# taz.de -- Proteste in der Türkei: Druck auf Erdogan wächst
       
       > Die türkische Regierung sieht sich heftiger Kritik für den massiven
       > Polizeieinsatz in Istanbul ausgesetzt. In Deutschland finden
       > Soli-Demonstrationen statt.
       
 (IMG) Bild: Samstag während der Proteste in Istanbul
       
       ISTANBUL dpa | Zehntausende Demonstranten haben sich in Istanbul nach
       heftigen Protesten gegen die islamisch-konservative Regierung Zugang zum
       zentralen Taksim-Platz verschafft. Nach einem Aufruf des türkischen
       Staatspräsidenten Abdullah Gül zur Mäßigung und internationaler Kritik am
       harten Vorgehen gegen die Opposition zog sich die Polizei am Samstag
       zurück.
       
       Nach dem Rückzug der Polizei hat sich die Lage bei den Protesten gegen die
       islamisch-konservative Regierung deutlich entspannt. Zehntausende
       Demonstranten zogen am Abend jubelnd durch die Straßen. Sie skandierten
       weiter Parolen gegen Ministerpräsident Recep Tayyip Erdogan. Die Polizei
       war praktisch nicht mehr zu sehen, berichteten Augenzeugen am Samstag.

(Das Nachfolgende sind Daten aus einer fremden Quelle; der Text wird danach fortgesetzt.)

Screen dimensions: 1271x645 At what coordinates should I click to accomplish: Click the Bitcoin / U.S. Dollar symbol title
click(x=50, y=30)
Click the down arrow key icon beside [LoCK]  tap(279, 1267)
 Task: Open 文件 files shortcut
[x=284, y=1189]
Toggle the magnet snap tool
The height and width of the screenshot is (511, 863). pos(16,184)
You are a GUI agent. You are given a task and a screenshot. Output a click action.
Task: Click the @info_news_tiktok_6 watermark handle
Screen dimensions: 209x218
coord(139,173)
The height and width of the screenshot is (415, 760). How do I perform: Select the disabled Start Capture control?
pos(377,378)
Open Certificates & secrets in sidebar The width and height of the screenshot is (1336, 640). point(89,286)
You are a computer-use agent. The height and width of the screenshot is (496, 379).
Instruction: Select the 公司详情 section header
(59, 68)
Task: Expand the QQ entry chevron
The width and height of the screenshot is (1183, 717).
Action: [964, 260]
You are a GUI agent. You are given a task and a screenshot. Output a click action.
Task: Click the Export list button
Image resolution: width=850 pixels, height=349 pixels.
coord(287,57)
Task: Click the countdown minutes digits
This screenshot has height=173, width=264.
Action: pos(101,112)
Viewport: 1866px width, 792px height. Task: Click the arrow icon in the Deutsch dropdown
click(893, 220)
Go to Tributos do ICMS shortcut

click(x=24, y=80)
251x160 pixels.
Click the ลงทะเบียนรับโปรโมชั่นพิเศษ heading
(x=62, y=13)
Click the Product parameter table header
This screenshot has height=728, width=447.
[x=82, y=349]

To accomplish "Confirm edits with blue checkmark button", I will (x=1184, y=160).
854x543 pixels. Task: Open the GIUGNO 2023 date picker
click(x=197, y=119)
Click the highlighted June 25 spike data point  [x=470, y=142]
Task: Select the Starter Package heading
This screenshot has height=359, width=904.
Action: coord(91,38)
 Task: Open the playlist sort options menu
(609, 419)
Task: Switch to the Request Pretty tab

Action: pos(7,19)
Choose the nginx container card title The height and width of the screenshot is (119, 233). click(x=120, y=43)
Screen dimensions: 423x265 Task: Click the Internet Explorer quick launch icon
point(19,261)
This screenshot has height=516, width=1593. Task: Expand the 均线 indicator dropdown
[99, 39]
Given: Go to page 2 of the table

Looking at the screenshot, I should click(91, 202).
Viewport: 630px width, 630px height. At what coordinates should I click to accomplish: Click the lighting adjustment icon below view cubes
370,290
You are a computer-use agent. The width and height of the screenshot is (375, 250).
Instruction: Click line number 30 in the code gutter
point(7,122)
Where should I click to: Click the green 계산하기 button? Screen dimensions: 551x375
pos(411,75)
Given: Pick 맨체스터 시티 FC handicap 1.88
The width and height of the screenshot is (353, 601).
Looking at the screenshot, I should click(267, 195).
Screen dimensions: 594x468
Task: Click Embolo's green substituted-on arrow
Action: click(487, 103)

       Mitarbeiter der Stadtreinigung begannen mit den Aufräumarbeiten.
       
       Zuvor hatte es neue schwere Zusammenstöße gegeben, bei denen die Polizei
       Wasserwerfer und Tränengas einsetze. International löste der harte
       Polizeieinsatz Besorgnis aus. Die USA und Brüssel mahnten die Einhaltung
       der Grundrechte an.
       
       Erdogan räumte am Samstag Fehler ein, sagte aber, seine Regierung werde
       sich durch Straßenproteste nicht von ihrem Kurs abbringen lassen.
       
       Die Protestwelle hatte am Vortag mehrere Städte erfasst. Sie entzündete
       sich an der gewaltsamen Räumung eines Protestlagers, mit dem die Zerstörung
       des Gazi-Parks am Rande des Taksim-Platzes für ein umstrittenes Bauprojekt
       verhindert werden sollte. Die Proteste richten sich inzwischen jedoch gegen
       die als immer autoritärer empfundene Politik der islamisch-konservativen
       Regierungspartei. Bereits in der Nacht zum Samstag hatte es in Istanbul
       schwere Zusammenstöße gegeben.
       
       ## Unangemessen harter Einsatz
       
       „Der Einsatz von Pfeffergas durch die Sicherheitskräfte war ein Fehler. Nun
       gut. Ich habe das Innenministerium angeordnet, dies zu untersuchen“, sagte
       Erdogan. Der Einsatz sei unangemessen hart gewesen. Die Polizei werde ihren
       Einsatz aber fortsetzen, sagte er. Die gewählte Regierung werde sich nicht
       einer Minderheit beugen. Mehrere Oppositionsparteien forderten ein Ende des
       Polizeieinsatzes. Schließlich rief Gül alle Seiten zur Ruhe und zum Dialog
       auf, wie türkische Medien berichteten.
       
       Auch international gab es Kritik an dem Einsatz. Der Präsident des
       Europaparlaments, Martin Schulz, nannte das harte Vorgehen der Polizei
       „völlig unangemessen“. „Ich appelliere dringend an alle zuständigen Stellen
       in der Türkei, sich um Deeskalation zu bemühen und mit den Demonstranten
       das Gespräch zu suchen“, erklärte der SPD-Politiker am Samstag.
       
       „Wir glauben, dass die Stabilität, die Sicherheit und der Wohlstand der
       Türkei langfristig am besten durch die Beibehaltung der Grundrechte auf
       freie Meinungsäußerung sowie die Versammlungs- und Vereinigungsfreiheit
       gewährleistet wird“, sagte die Sprecherin des US-Außenministeriums, Jen
       Psaki, am Freitag (Ortszeit) in Washington. Sie verwies darauf, dass die
       Teilnehmer der Proteste offensichtlich nur diese Rechte wahrnehmen wollten.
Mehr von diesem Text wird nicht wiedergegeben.